All research and development programs on the Tahitian cultured pearl industry represent, since 1992, nearly 2 billion xpf (17 million euros) financed by the French government, Europe and with 30% loan directly from Polynesia with an effort and an allocation of resources more and more dedicated to taking into account the preservation of the environment and the quality of the lagoons.
These different studies show that the preservation of lagoons in the broad sense also involves a change in practices and how to exploit marine resources. The pearl farmers, true farmers of the lagoons, are essential actors of this new culture.
The National Law LP No. 2017-16 of 18 July 2017 regulating the professional activities related to the production and marketing of tahitian cultured pearl and pearl products now includes several articles on the sustainable management of the resource *: the Council for pearl farming for example mission to formulate opinions on global and individual production quotas. Decentralized management committees are responsible for the co-management of their lagoon, including a role in reporting to the administrative authorities any disturbances observed in the lagoons.

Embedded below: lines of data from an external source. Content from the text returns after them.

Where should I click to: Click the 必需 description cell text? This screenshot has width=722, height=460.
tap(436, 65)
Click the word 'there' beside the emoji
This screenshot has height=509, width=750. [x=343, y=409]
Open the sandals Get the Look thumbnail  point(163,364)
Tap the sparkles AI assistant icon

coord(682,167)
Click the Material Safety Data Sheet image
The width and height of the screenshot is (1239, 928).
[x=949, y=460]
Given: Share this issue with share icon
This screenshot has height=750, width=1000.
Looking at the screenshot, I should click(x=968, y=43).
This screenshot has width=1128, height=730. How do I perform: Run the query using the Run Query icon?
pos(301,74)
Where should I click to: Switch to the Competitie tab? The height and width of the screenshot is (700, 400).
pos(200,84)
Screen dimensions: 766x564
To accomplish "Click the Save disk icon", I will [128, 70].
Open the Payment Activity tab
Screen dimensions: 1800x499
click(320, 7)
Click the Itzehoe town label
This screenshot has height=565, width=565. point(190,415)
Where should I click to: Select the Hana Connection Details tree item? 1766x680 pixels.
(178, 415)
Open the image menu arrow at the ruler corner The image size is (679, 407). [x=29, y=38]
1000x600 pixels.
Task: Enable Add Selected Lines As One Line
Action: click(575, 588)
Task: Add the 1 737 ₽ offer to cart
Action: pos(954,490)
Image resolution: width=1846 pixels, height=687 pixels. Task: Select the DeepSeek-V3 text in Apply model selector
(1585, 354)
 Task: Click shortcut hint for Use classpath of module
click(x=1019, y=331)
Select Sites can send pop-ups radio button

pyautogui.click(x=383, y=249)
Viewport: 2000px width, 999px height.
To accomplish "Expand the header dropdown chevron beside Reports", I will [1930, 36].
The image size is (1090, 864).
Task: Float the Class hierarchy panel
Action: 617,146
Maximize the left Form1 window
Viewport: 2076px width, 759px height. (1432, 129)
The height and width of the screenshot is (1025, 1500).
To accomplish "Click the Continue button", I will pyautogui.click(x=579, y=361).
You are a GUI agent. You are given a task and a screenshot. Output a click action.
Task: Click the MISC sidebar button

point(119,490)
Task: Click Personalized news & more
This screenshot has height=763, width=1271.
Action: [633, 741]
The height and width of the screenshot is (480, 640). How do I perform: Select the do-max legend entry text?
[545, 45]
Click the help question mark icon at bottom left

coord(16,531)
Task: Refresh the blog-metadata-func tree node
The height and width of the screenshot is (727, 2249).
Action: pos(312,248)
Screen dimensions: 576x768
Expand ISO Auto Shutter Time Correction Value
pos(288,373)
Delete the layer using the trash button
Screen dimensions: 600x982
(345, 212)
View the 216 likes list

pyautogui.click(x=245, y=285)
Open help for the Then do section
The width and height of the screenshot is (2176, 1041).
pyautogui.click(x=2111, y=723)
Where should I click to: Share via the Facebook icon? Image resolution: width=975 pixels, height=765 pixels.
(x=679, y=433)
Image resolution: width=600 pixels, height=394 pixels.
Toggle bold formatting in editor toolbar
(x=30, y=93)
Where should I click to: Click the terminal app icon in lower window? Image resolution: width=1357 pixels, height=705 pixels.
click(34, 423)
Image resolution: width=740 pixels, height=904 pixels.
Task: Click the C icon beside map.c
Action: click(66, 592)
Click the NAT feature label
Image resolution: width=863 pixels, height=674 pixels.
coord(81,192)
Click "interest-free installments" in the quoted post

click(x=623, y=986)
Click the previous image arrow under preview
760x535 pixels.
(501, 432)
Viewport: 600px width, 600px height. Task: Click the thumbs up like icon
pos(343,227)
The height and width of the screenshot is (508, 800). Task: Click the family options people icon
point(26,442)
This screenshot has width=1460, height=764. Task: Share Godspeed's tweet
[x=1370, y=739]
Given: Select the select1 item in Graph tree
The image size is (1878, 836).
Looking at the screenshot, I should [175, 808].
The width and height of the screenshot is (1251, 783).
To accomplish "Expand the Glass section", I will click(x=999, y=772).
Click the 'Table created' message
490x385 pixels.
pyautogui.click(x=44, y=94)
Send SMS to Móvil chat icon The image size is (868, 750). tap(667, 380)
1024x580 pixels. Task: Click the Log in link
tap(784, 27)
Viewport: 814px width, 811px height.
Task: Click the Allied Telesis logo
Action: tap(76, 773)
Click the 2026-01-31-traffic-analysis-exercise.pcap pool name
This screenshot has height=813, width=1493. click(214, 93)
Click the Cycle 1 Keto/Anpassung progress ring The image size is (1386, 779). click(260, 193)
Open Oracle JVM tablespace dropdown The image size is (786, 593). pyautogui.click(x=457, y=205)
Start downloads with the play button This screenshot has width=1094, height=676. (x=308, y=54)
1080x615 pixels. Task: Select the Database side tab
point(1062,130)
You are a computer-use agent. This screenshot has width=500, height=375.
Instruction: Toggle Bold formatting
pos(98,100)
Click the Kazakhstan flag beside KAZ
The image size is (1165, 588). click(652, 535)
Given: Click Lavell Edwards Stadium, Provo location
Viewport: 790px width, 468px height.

The Tahitian cultured pearl industry, like many activities in the primary sector, has an urgent need to preserve its environment. It may be noted that although the awareness was initially made by the authorities and scientists, it has been more recent, progressive and fueled by professionals who are more sensitive or more in touch with the problems also encountered in the South Pacific and internationally (climate change, ocean warming, the cause and consequences of the presence of micro and nano-plastics in the food chain, management and recovery of waste, etc.). Accompanying changes in partnership with all stakeholders is therefore one of the many challenges of this sector and more broadly of Polynesia as a whole.